[Problem description] The copy must hold exactly the lines from the one with "Task: Open 06-隔行变色.html in project tree" through the end of the listing below, and nothing else, with no pictures.

[Extracted records]
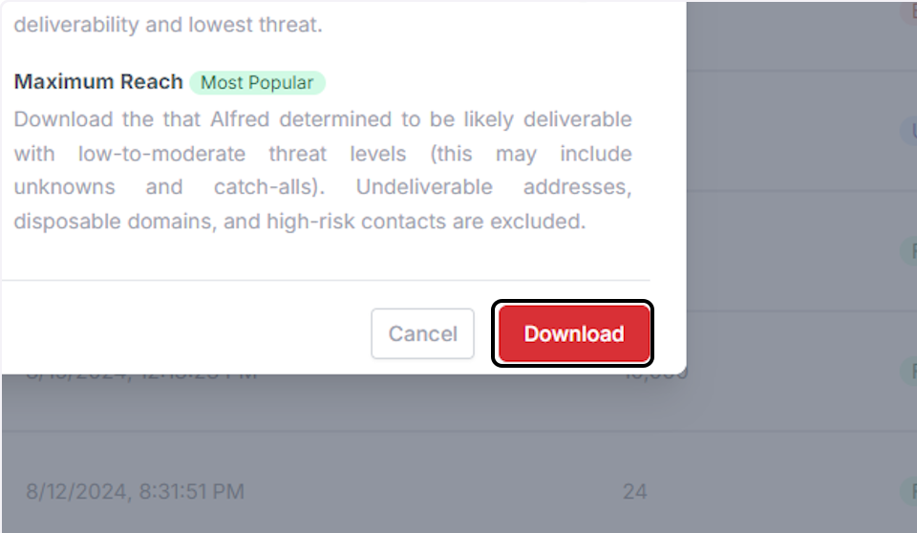The height and width of the screenshot is (533, 917).
Task: Click the word 'Alfred' in the description
Action: coord(240,119)
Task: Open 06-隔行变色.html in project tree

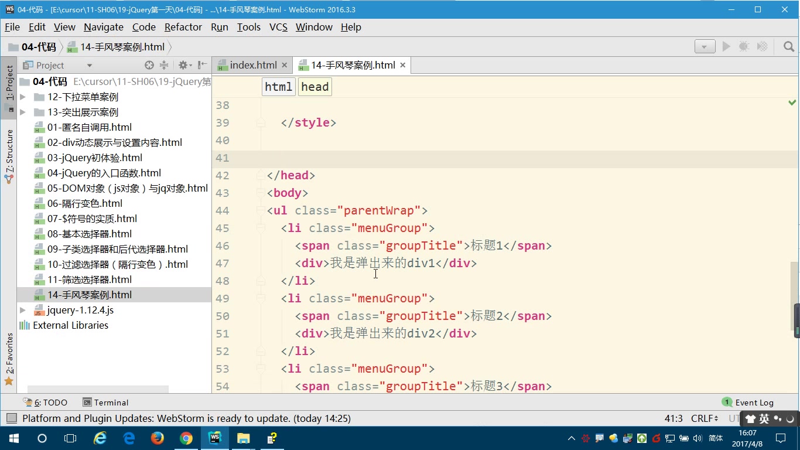Action: coord(84,203)
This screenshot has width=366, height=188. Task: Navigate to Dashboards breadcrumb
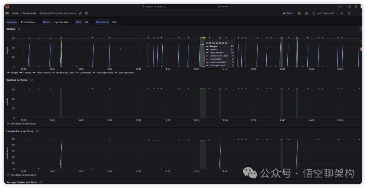[29, 13]
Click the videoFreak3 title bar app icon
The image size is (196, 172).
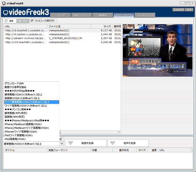tap(3, 3)
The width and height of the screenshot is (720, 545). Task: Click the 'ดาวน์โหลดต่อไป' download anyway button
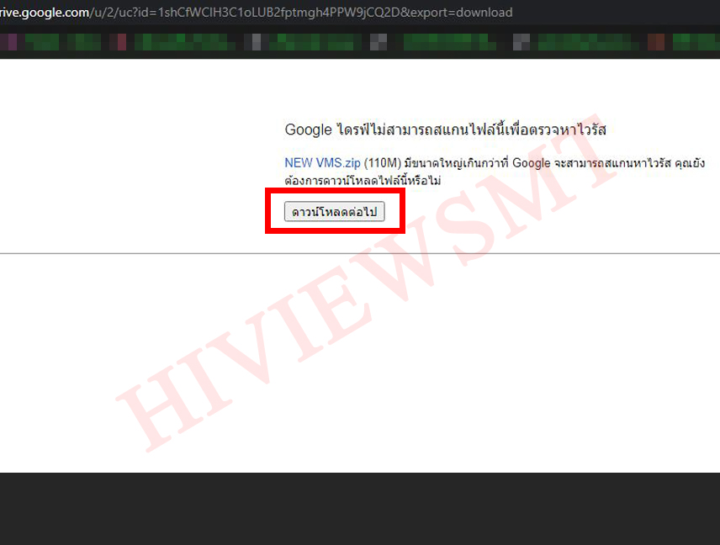point(334,212)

[Response box]
Task: Open 06-隔行变色.html in project tree

Action: coord(84,203)
This screenshot has width=366, height=188. Task: Navigate to Dashboards breadcrumb
[29, 13]
Click the videoFreak3 title bar app icon
The image size is (196, 172).
tap(3, 3)
The width and height of the screenshot is (720, 545). Task: Click the 'ดาวน์โหลดต่อไป' download anyway button
point(334,212)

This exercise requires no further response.